As video is the most pervasive technology for capturing data from cameras deployed in areas such as government property, public transit, commercial building and roadways, the idea of real-time video analytics using deep learning in the cloud will help monitor video instantaneously with accuracy and scalability, Nvidia says. The number of cameras to be deployed for video in cities is expected to 1 billion by 2020.
“Deep learning is enabling powerful intelligent video analytics that turn anonymized video into real-time valuable insights, enhancing safety and improving lives,” said Deepu Talla, vice president and general manager of the Tegra business at NVIDIA. “The NVIDIA Metropolis platform enables customers to put AI behind every video stream to create smarter cities.”
The platform uses Nvidia Jetson-embedded computing platform and runs through servers and data centers with Nvidia Tesla GPU accelerators. Data visualization is powered by Nvidia’s Quadrop graphics and the company is offering software development kits for the platform that includes JetPack, Deepstream and TensorRT software for smart cities.
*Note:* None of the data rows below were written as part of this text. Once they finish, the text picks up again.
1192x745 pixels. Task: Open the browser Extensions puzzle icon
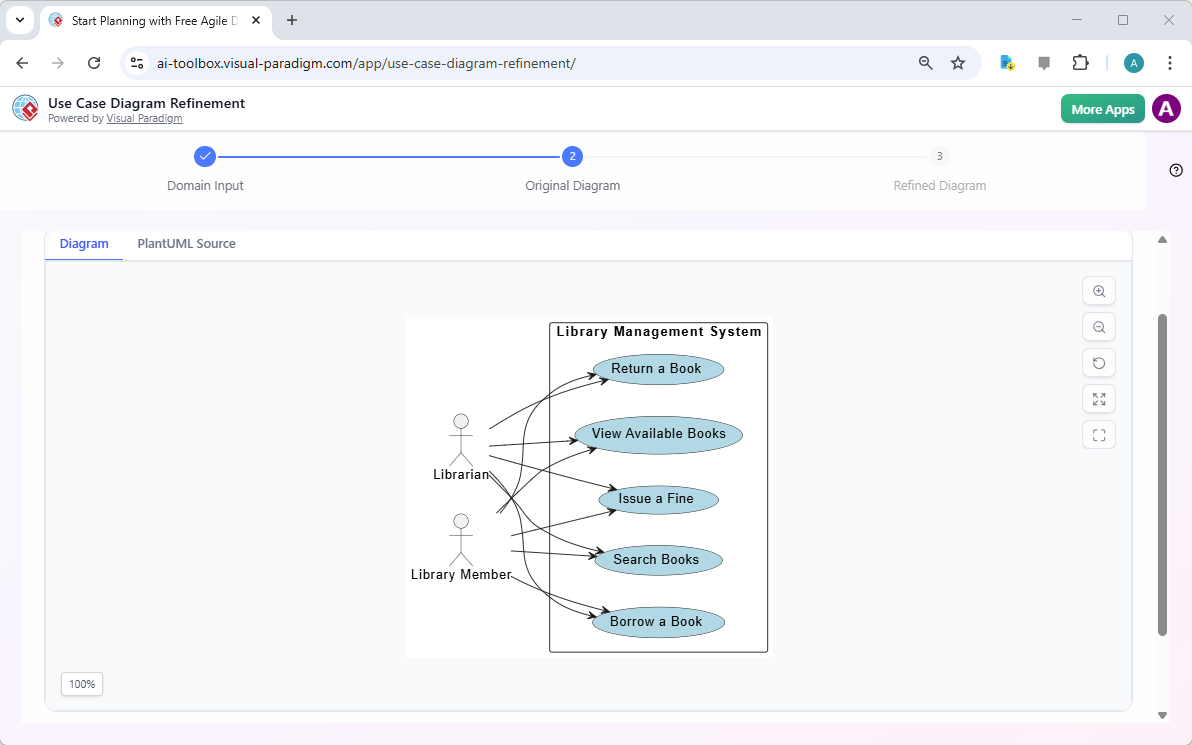point(1080,62)
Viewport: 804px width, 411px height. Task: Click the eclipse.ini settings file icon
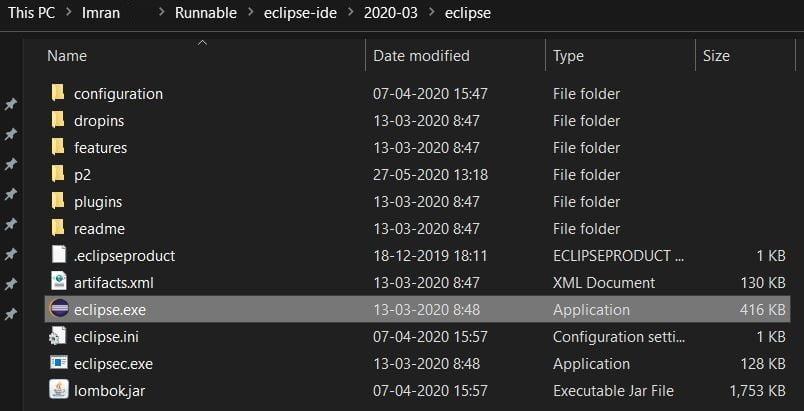(58, 337)
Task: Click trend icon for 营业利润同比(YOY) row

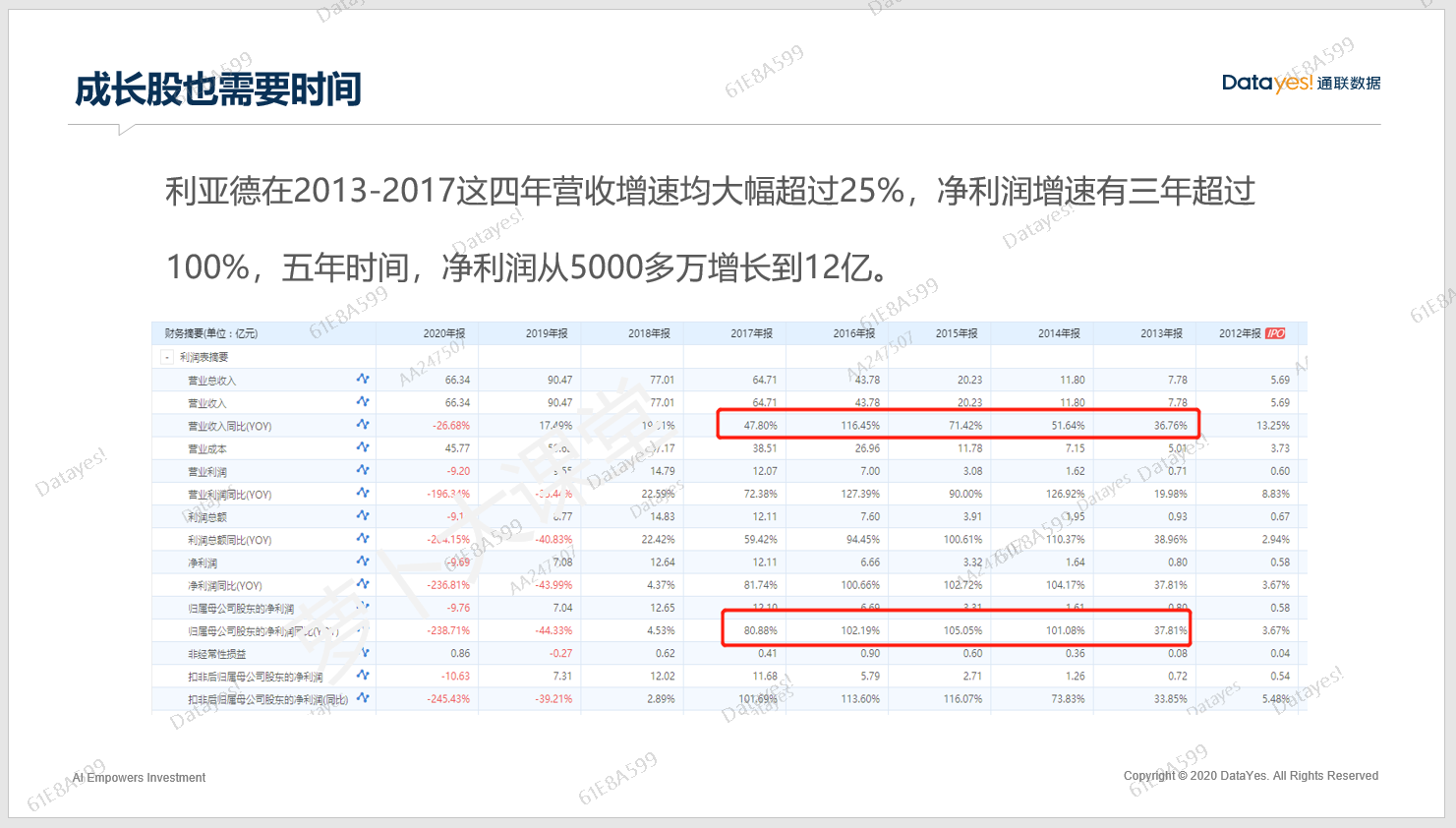Action: (x=363, y=493)
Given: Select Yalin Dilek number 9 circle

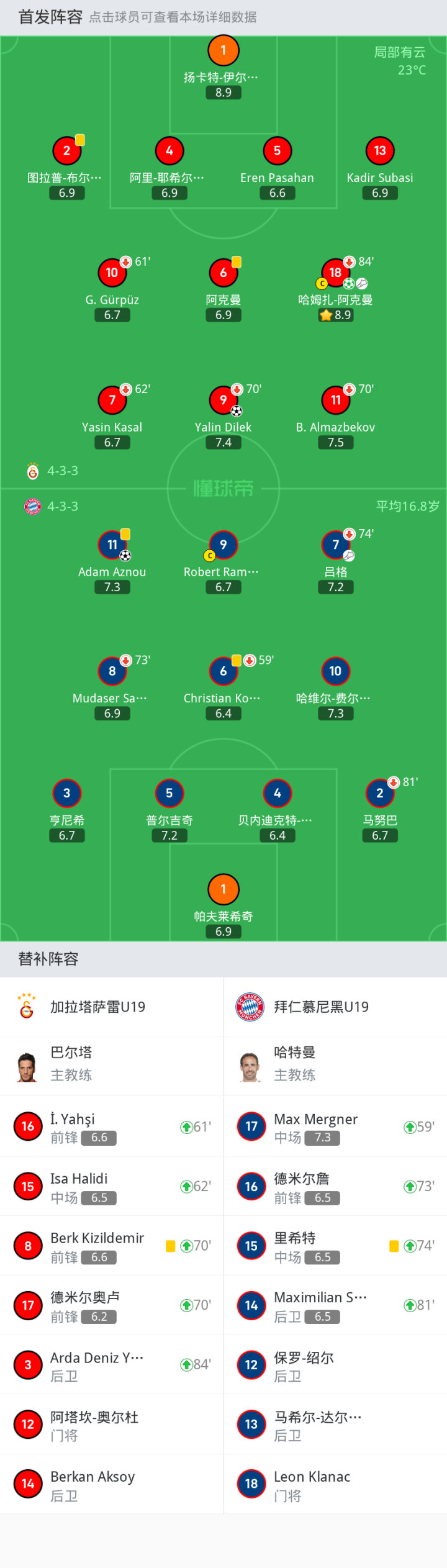Looking at the screenshot, I should 224,399.
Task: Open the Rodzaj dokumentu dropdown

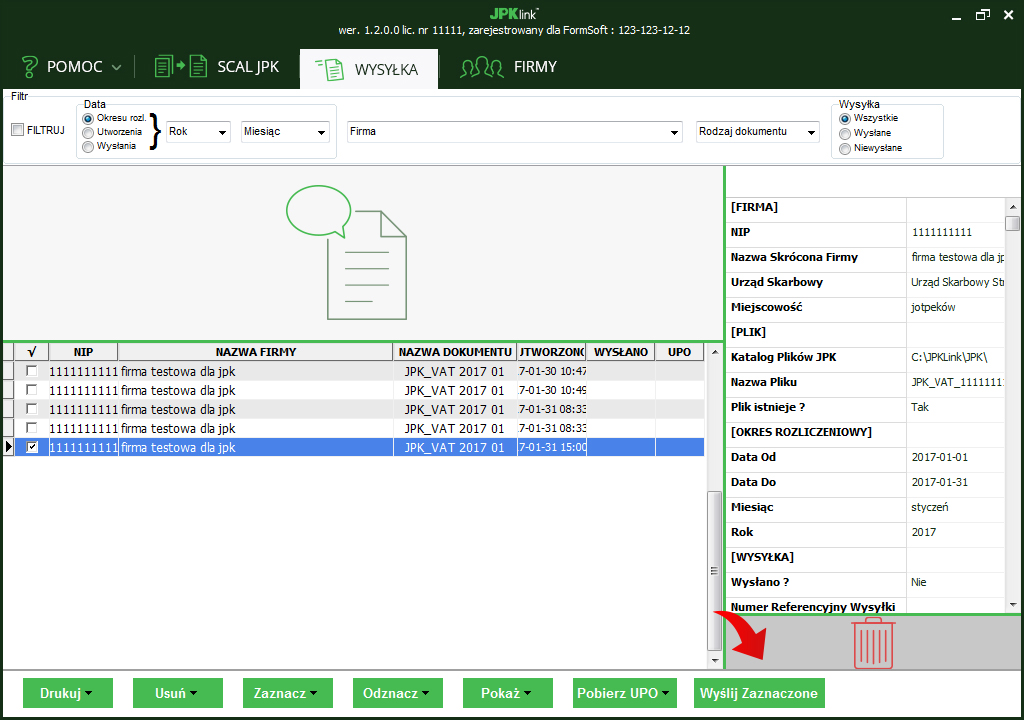Action: click(x=757, y=132)
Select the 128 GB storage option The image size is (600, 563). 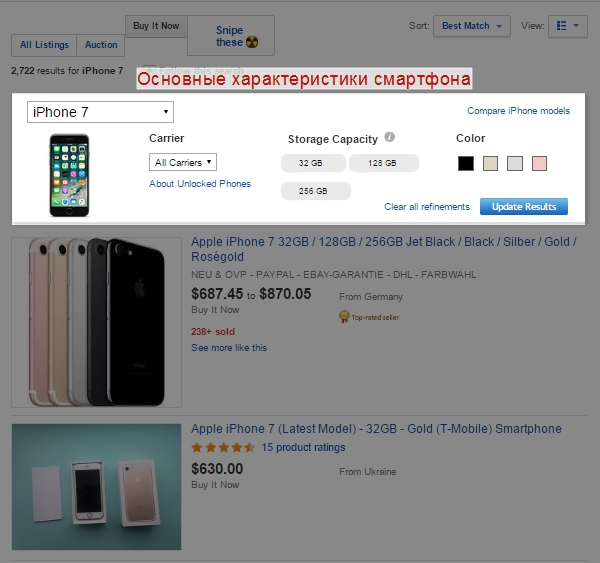(384, 163)
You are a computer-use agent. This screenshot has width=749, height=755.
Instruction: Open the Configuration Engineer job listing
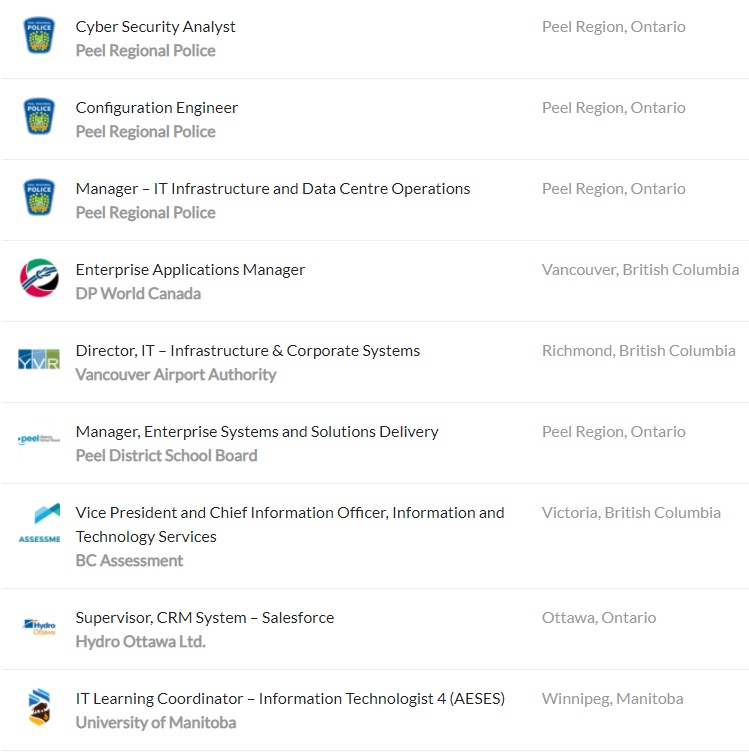tap(157, 108)
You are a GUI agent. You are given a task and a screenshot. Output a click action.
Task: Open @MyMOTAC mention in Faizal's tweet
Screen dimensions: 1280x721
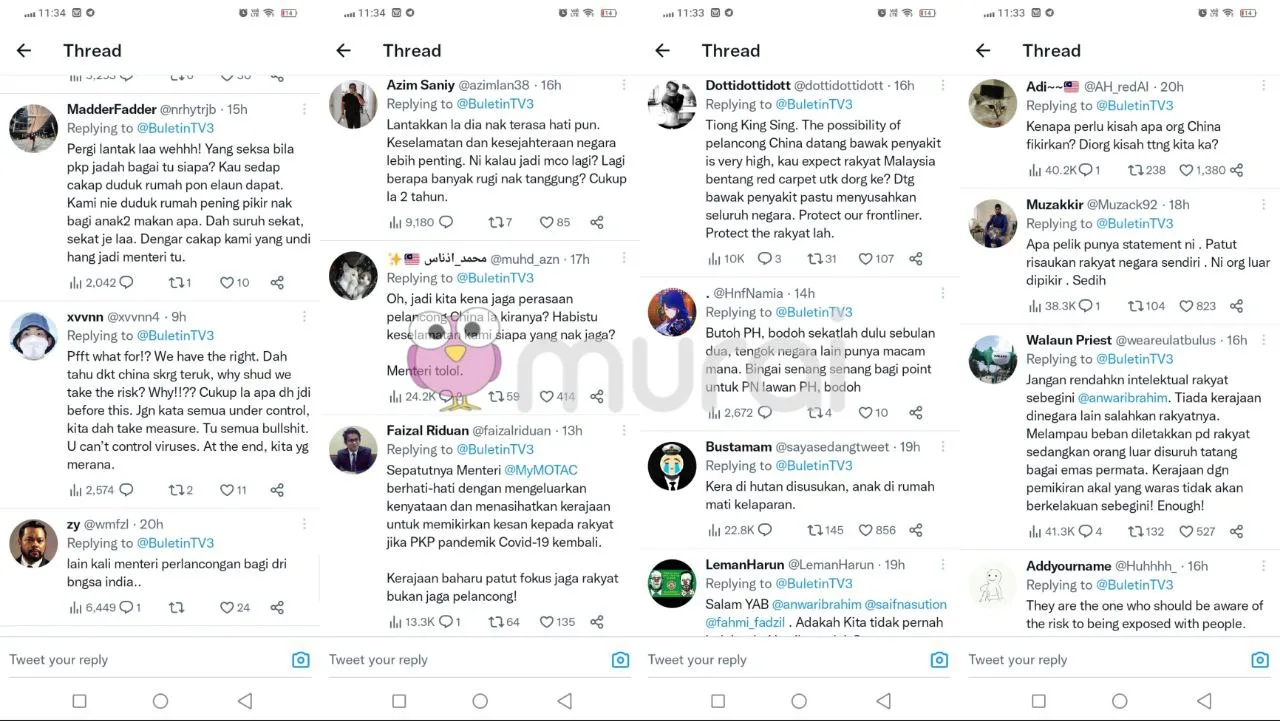[541, 470]
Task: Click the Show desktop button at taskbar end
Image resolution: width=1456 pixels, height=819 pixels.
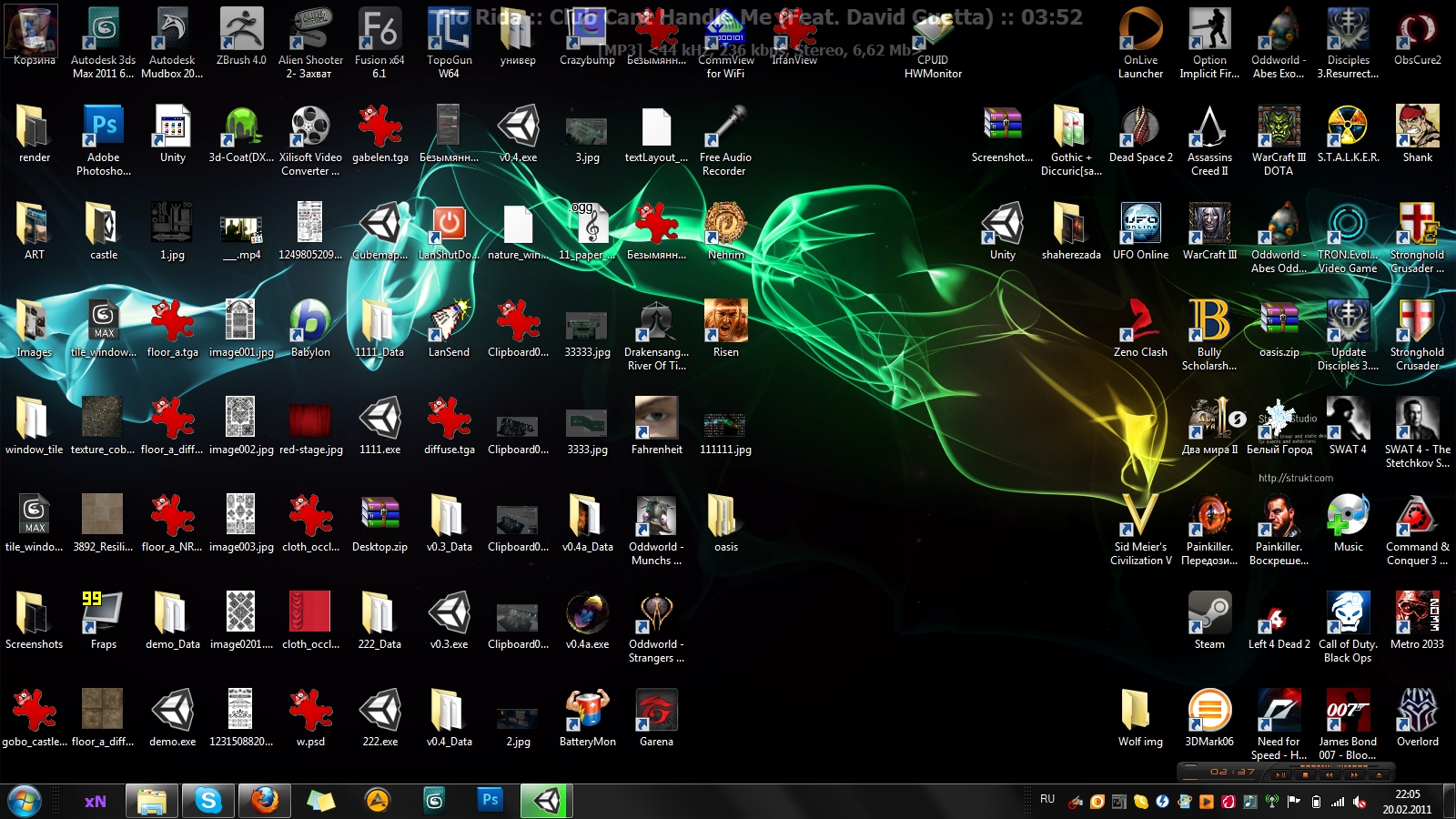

Nvida says more than 50 artificial intelligence partners have already adopted Nvidia GPUs to reveal insights and take real-time action using deep learning for smart cities. Some of these companies include Avigilon, Dahua, Hanwha Techwin, Hikvision and Milestone.
“NVIDIA's end-to-end Metropolis platform can be applied to video streams to create smarter and safer applications for a variety of industries – from transportation to commercial,” said Shiliang Pu, president at Hikvision Research Institute. “The benefit of GPU deep learning is that data can be analyzed quickly and accurately to drive deeper insights.”